┌─ Input data
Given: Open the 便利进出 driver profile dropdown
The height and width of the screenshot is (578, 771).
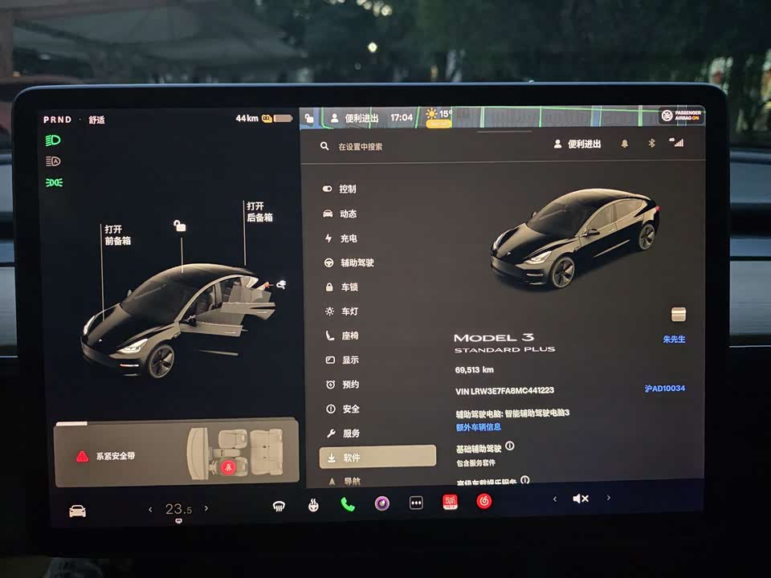Looking at the screenshot, I should point(577,145).
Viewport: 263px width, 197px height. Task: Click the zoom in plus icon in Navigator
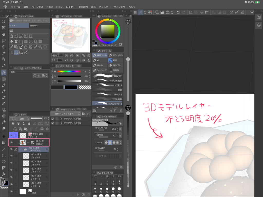[x=72, y=55]
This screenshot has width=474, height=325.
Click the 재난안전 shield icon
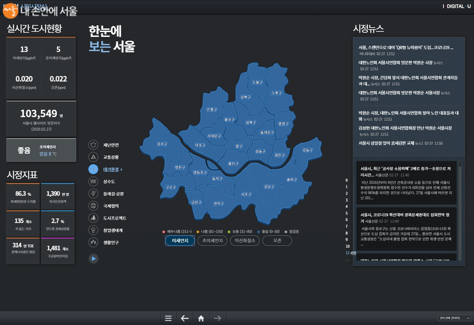pyautogui.click(x=93, y=145)
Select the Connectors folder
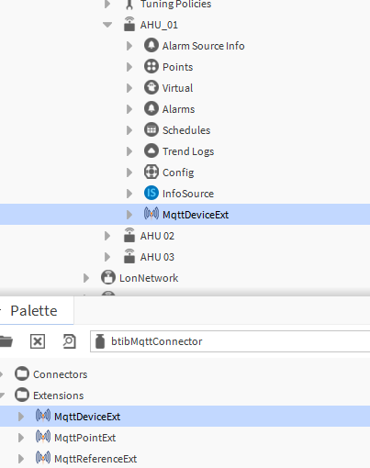 (60, 374)
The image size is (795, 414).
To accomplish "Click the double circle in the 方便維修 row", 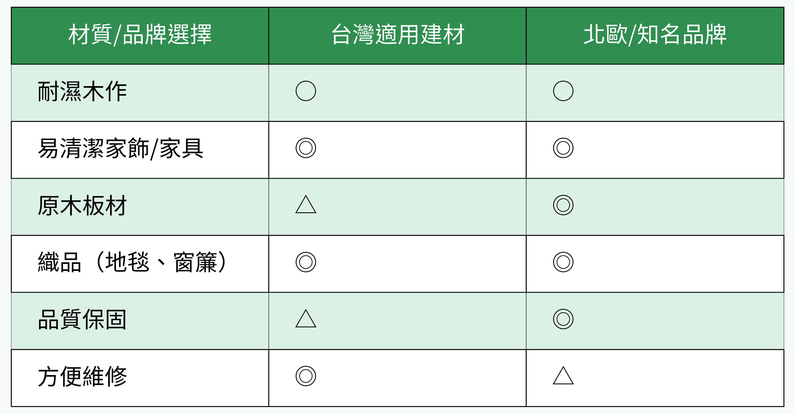I will coord(306,376).
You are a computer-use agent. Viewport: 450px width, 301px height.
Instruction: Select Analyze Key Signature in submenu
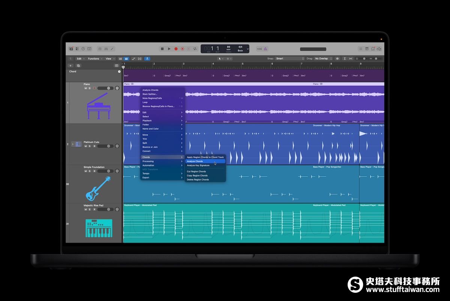coord(198,165)
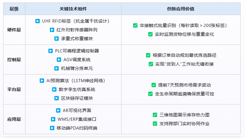Click the checkmark beside 三维地图展示库存热力图
245x138 pixels.
pos(155,115)
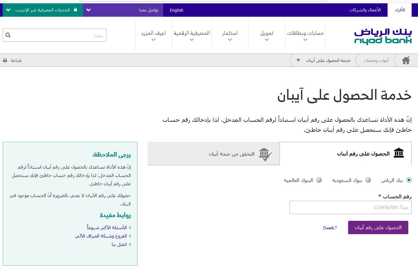418x273 pixels.
Task: Click the bank building icon on الحصول على رقم آيبان tab
Action: (x=399, y=153)
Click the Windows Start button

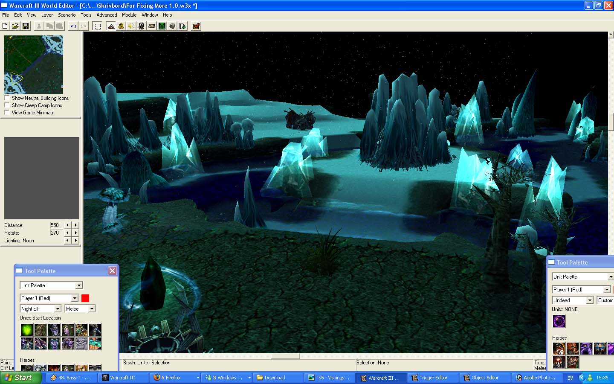tap(20, 378)
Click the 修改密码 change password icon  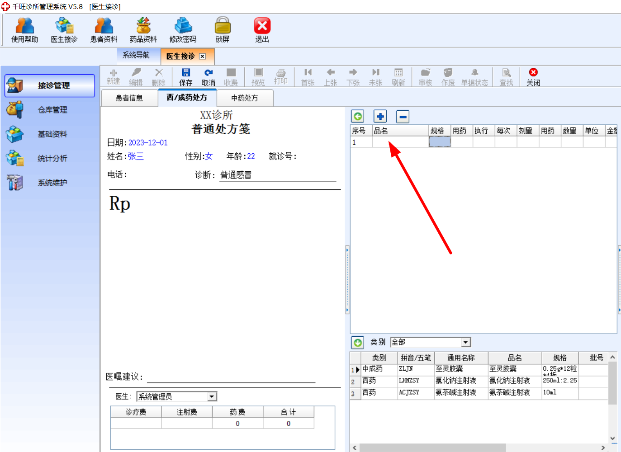pos(183,30)
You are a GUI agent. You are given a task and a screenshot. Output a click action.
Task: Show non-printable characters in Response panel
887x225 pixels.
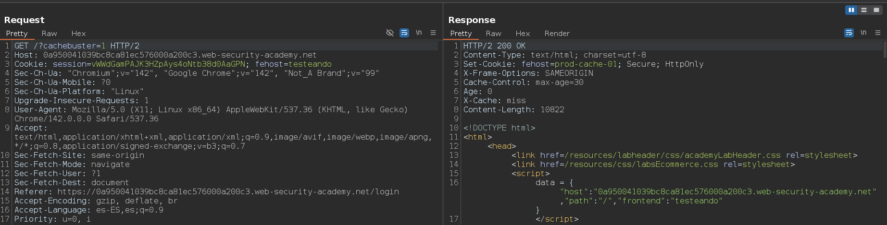pos(863,33)
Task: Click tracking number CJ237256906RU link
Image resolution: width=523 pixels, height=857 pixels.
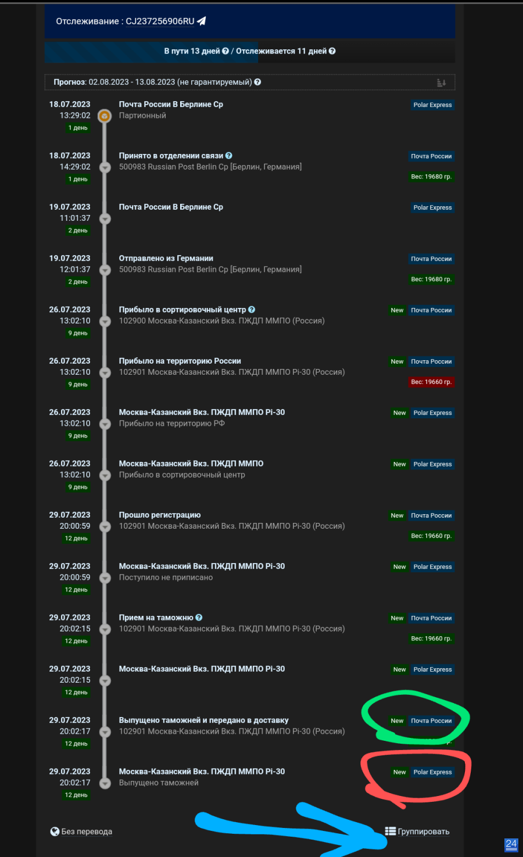Action: point(160,21)
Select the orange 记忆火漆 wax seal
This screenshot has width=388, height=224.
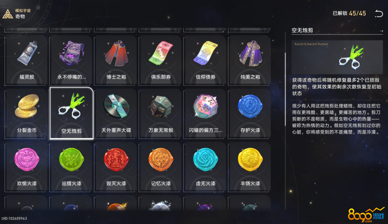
└─
Pictures must be left out of the answer, which should be exactly the lines from the one holding "Task: Click tracking" through the last line of the entries above, both included; please add nothing.

Task: Click tracking number CJ237256906RU link
Image resolution: width=523 pixels, height=857 pixels.
Action: point(160,21)
Select the orange 记忆火漆 wax seal
This screenshot has width=388, height=224.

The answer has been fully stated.